Cumhurbaşkanı Erdoğan, son bir haftadır Amerikan üniversitelerinde yaşananları tüm dünya gibi kendilerinin de ibretle takip ettiğini belirterek, “Gezi olaylarında İstanbul’a kamp kuranlar, Filistin protestolarını görmüyor. Gazze’deki zulme tepki gösteren aydınlar, gazeteciler, yazarlar, sanatçılar ve siyasetçiler adeta linç ediliyor. Uluslararası basın kuruluşları Gazze’de öldürülen 140’tan fazla gazeteci meslektaşları hakkında çıkıp tek bir cümle dahi kuramıyor. Siyonizm’in hemen her alanda nasıl korkunç bir tedhiş oluşturduğu, siyasetçilere korku saldığı, şantaj yaptığı, devletleri baskı altında tuttuğu, geride bıraktığımız 7 ay içerisinde çok net anlaşılmıştır. BM Güvenlik Konseyi, İsrail’e söz geçirememiş, Gazze’deki katliamların önüne geçememiştir” ifadelerini kullandı.

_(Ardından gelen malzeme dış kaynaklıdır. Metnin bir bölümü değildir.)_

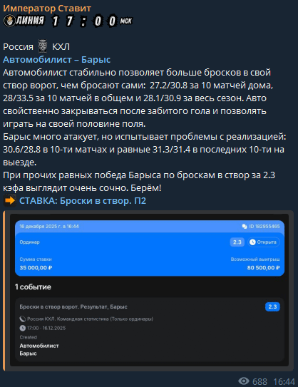Open the bet slip screenshot image
Viewport: 298px width, 387px height.
click(150, 290)
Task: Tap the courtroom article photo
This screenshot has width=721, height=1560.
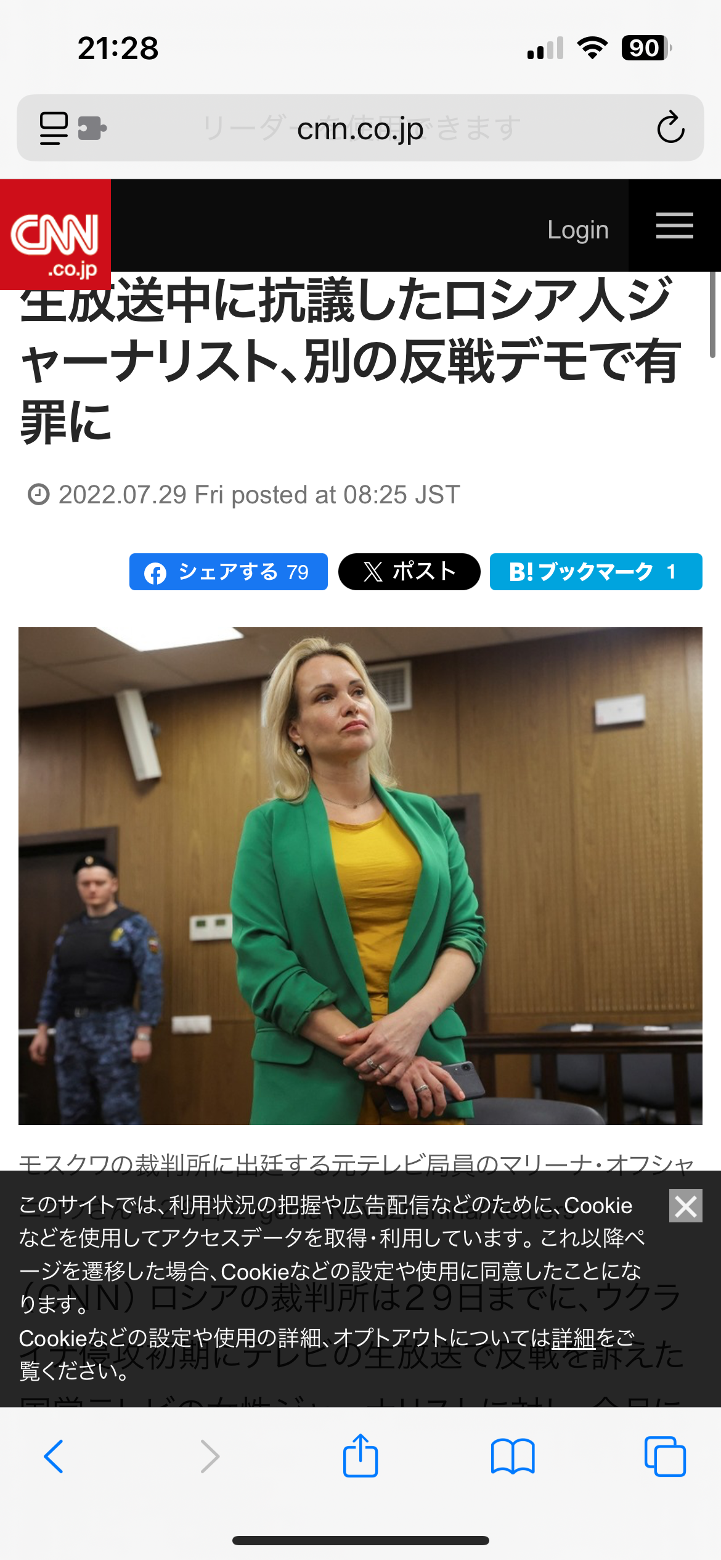Action: tap(361, 876)
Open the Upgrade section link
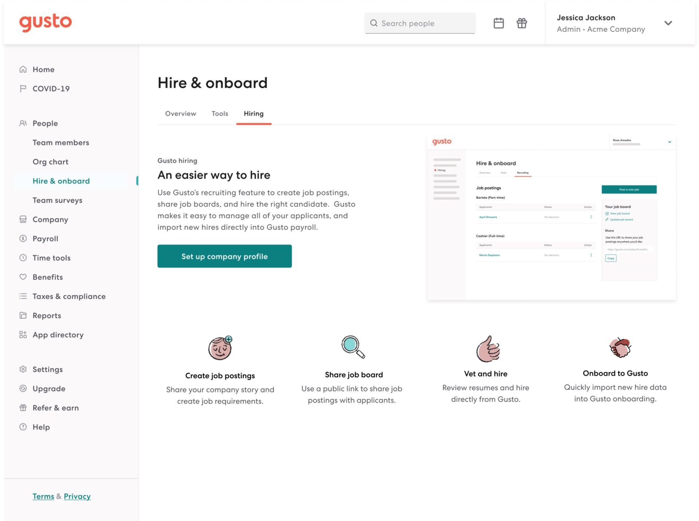 (x=49, y=388)

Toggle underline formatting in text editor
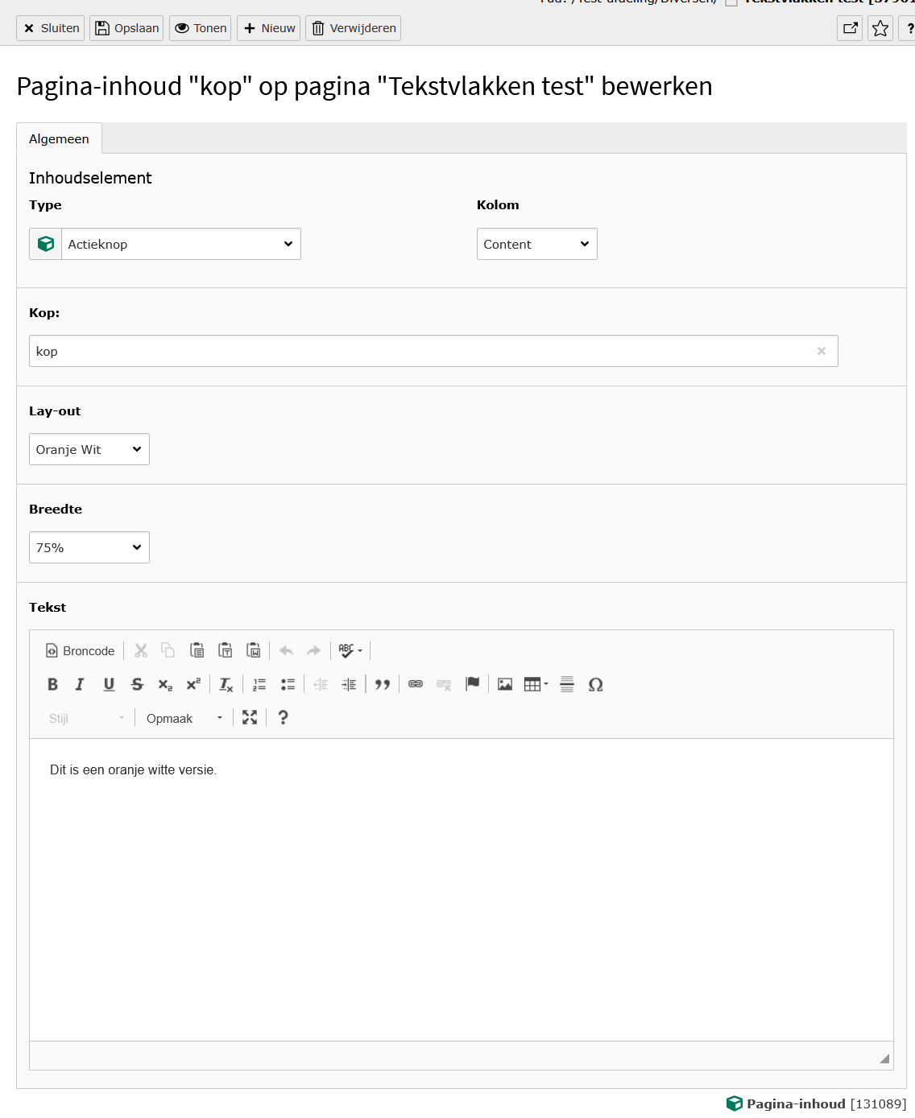pyautogui.click(x=109, y=684)
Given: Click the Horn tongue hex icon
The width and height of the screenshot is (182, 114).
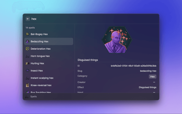Looking at the screenshot, I should coord(27,56).
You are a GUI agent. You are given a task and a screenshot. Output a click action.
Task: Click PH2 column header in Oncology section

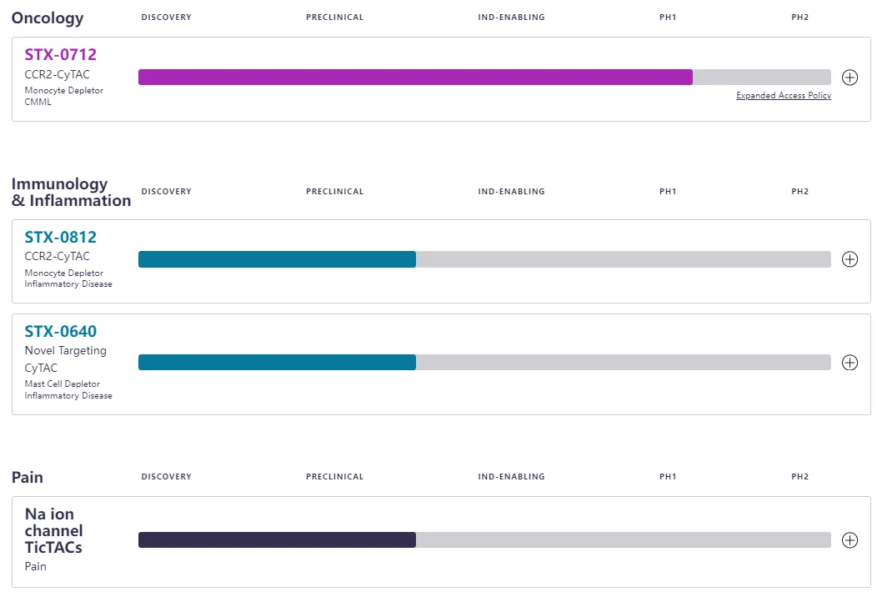799,18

“İSRAİL’İN DURDURULMASI İÇİN GAYRETLERİMİZİ ARTIRMALIYIZ”

Cumhurbaşkanı Erdoğan, toplam 2 milyarlık nüfusuyla İslam dünyasının Gazze imtihanını başarıyla veremediğini dile getirerek, “Bütün insanlığın kaderini beş ülkenin keyfine bırakan mevcut yapının devam ettirilmesi mümkün değildir. Daha adil bir dünyanın mümkün olduğuna biz inanıyoruz. Ama bunun için hep birlikte daha fazla mücadele etmemiz gerekiyor” dedi.

Yüreğinde Kudüs sevgisi taşıyan parlamenterlerin de desteğiyle daha adil bir dünya hedefine yaklaşacaklarına inandığını belirten Cumhurbaşkanı Erdoğan, şunları kaydetti: “Gazzeli kardeşlerimizin yaşadığı dramların gündemden düşürülmemesi noktasında da hepimiz çok daha fazla çaba harcayacağız. İsrail’in durdurulması, Netanyahu denilen bu kasabın başta olmak üzere sorumluların hukuk önünde hesap vermesi için de gayretlerimizi artırmalıyız. Şu anda arkadaşlarımız, Güney Afrika’yla müşterek bir çalışmanın içerisinde evet, Lahey Adalet Divanı’yla münasebetlerini sürdürüyorlar. Biz de takipçisiyiz. Türkiye olarak elimizdeki tüm imkânlarla Gazze’nin ve Filistin’in yanında olmaya devam edeceğiz.”